* [Material to process]:
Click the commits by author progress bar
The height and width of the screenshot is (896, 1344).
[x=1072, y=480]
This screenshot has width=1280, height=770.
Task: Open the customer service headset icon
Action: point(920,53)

* [Goal]: Reproduce every one of the entries above, line for line, without changing anything.

* [Result for this exercise]:
Click the commits by author progress bar
The height and width of the screenshot is (896, 1344).
[x=1072, y=480]
This screenshot has width=1280, height=770.
Task: Open the customer service headset icon
Action: point(920,53)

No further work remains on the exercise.